If energy policy-making makes different epistemic demands on research, these should be visible by examining the pattern of designs deployed to inform a policy. For clarity, these demands will be referred to from hereon as the ‘energy policy epistemology’ as the arguments made here are meant largely to focus on the particular demands of evaluating energy policy. The one proviso of such a deductive approach is that any such pattern may be subject to the risk aversion to negative findings identified by Vine et al. and others, revealing what might be classified as a ‘defensive epistemology’—that is undertaking ‘policy-based evidence making’ in the pejorative sense of the phrase (Torriti
2010). Clearly, on the basis of good democratic standards, any policy institution that subscribes to a ‘defensive epistemology’ is effectively attempting to bypass accountability to citizens and is therefore not a legitimate, defensible position. As such, it is important to identify what a legitimate epistemic position might be for policy institutions with respect to evaluation (i.e. use an inductive approach). In so doing, any failures to deploy stronger tests of policy effectiveness can be identified and new prescriptions for improvement offered, tailored to the energy policy epistemology. Below, the Green Deal policy (developed by DECC between 2012 and 2015) ex ante and ex post evaluative research and data collection approaches are examined to shed light on what might constitute an ‘energy policy epistemology’.
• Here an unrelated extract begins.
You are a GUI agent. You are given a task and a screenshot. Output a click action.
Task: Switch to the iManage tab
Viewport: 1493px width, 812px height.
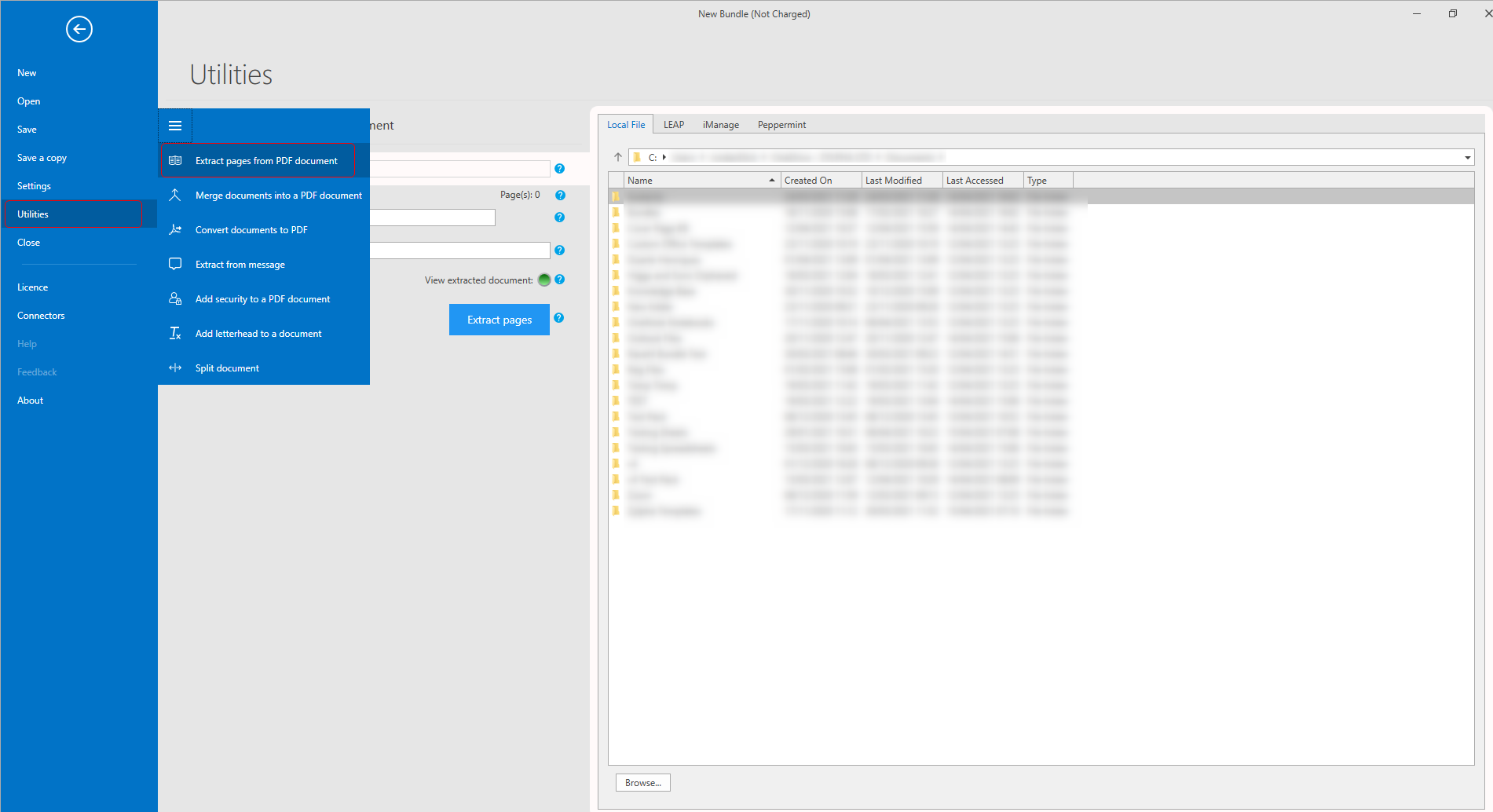[720, 125]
The Green Deal evaluation programme
The Green Deal policy aimed to increase the uptake of insulation and other energy efficiency measures by providing first an official assessment of need (a ‘Green Deal assessment’) which then identified what measures could be funded by a Green Deal loan. The loan was to be paid back by savings on energy bills generated by the installed measures. Specific suppliers of Green Deal measures were accredited as were the Green Deal assessors. The Energy Company Obligation (ECO) placed an obligation on energy companies to supply energy efficiency measures into low-income homes at no cost to the occupant—while important, little will be made of this element due to space constraints.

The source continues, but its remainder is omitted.